• [Stored data]:
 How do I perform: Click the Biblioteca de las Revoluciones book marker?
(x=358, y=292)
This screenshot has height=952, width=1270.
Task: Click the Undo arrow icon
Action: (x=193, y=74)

• [ASSIGNED TASK]: Every entry is to be retyped word for word.

• [EXPECTED OUTPUT]:
 How do I perform: Click the Biblioteca de las Revoluciones book marker?
(x=358, y=292)
This screenshot has height=952, width=1270.
Task: Click the Undo arrow icon
Action: (x=193, y=74)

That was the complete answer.